Mısır’daki diktatörlük rejimine karşı 25 Ocak 2011 tarihinde Tahrir Meydanı’nda adalet ve özgürlük arayışına yönelin bir yürüyüş başlamıştı.
Baskı, hak ihlalleri, rüşvet, yolsuzluk ve sınıflaşmanın derinleşmesi yanında Gazze’deki Sionist katliam ve ambargolara Refah Sınır Kapısı’nı kapatarak iştirak eden Mübarek rejimine karşı sıkışan muhalif öfke patlamıştı.
Patlayan öfkenin bu yürüyüşünde inisiyatifi, baştan sona fıtrat diyen, vahiy diyen, tevhid diyen İhvan-ı Müslimin’in kadroları ve ıslahçı/inkılapçı Müslüman öncüler ellerine almışlardı. Bu hal uluslar arası istikbarı, küresel kapitalizmi ve Suudi Arabistan gibi işbirlikçi diktatörlükleri oldukça tedirgin ediyordu. Ve sonunda dünya egemenlerinin ve işbirlikçilerinin teşviği, onayı ve yardımlarıyla Amerikancı Mısır Ordusu tarafından öze dönüşü ifade eden bu yürüşün 3 Temmuz 2013 günü askeri darbe ile önü kesilmek istendi.
General Sisi liderliğinde gerçekleştirilen ve Kıptilerin Başpapaz’ından, Ezher Şeyhin’den, Suud yanlısı Selefi Nur Partisi’nden dayanak bulan bu darbe, 31 Mart 2013 Gezi Parkı kalkışmasını yerel ve küresel oligarşinin, vesayet güçlerinin ve kimliksel devşirmelerin desteklediği gibi, benzer bileşenlerce başından bugüne kadar arkalandı.
Ama direnişçi Müslümanların uyanış yürüyüşü köksüz ve günübirlik değildi.
Bu yürüyüş, Rabbimizin verdiği Kur’an nimetinden, ümmet nimetinden tarihi süreç itibariyle uzaklaşan Müslümanları; yeniden uyanış, ıslah ve inşa etmek isteyen ıslah hareketlerinin bir ürünüydü.
Bu direniş Urvetul Vuska, El Menar, İhvan-ı Müslimin, Kuzey Afrika Ulema ve Zeytuniye hareketi, Hint kıtasındaki Cemat-i İslami, İran’da bugün tasfiye edilmeye çalışılan Usuli uyanış ve Takiyyüddin Nebhani ile arkadaşlarının bir birikimi, bir sentezi oldu.

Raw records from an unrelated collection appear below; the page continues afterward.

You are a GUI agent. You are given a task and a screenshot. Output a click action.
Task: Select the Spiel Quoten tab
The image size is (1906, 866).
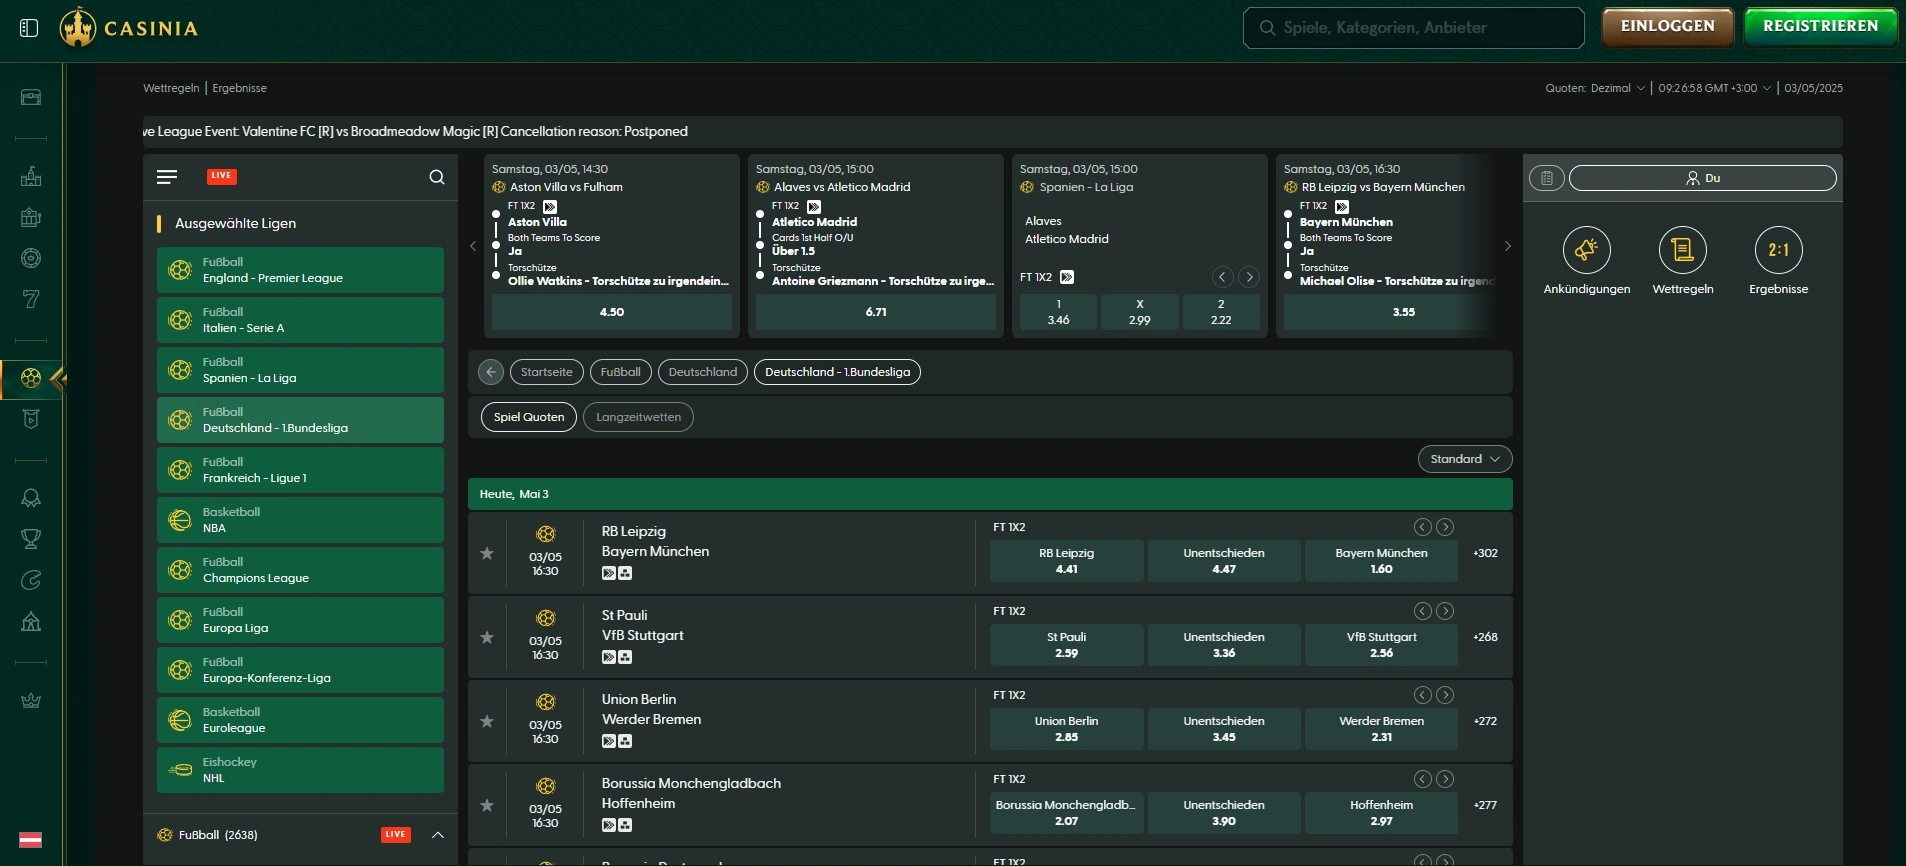(529, 417)
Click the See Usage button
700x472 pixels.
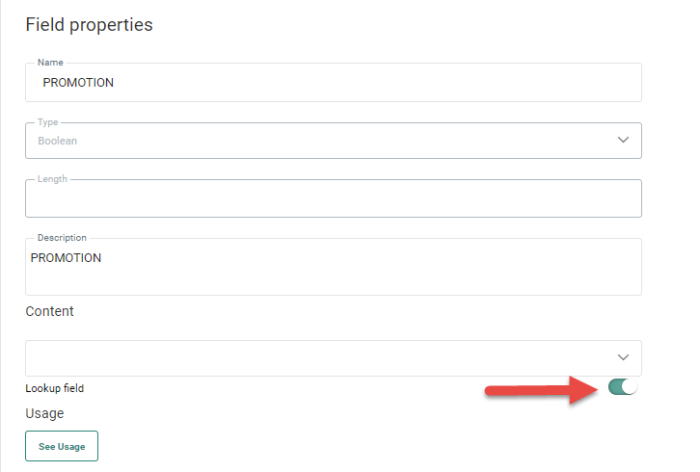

İhvan’ın değerli ve cefakâr son mürşidi, Seyyid Kutup’un öğrencisi, idama mahkum edilen yaşayan şehid Muhammed Bedii, darbenin ardından Müslümanları hemen Rabiatu’l Adeviyye Meydanı’na çağırdı.
Bedii tanklara, uçaklara, ölümcül silahlara karşı direneceklerini, haklarını koruyacaklarını, öleceklerini ama asla özgürlüklerini teslim etmeyeceklerini ilan etti.
Bedii’nin daveti çözülüşten uyanışa, ataletten direnişe adım atan ve sünnetullahı gözeten bir çağrıydı.
Bu çağrı Rasulullah (s)’ın ve Rasulle beraber olanların Mekke Dönemi cahili kuşatmasına karşı verdiği mücadeleyi hatırlatıyordu. Bedii, bir nevi Mekke Dönemi mücadelesini Barışçıl Direniş sloganıyla yeniliyor, çağdaşlaştırıyordu. Ve tüm hakları gaspedilen, fiili veya kimliksel tutsaklık yaşayan Müslümanlara bir mücadele modeli sunuyordu.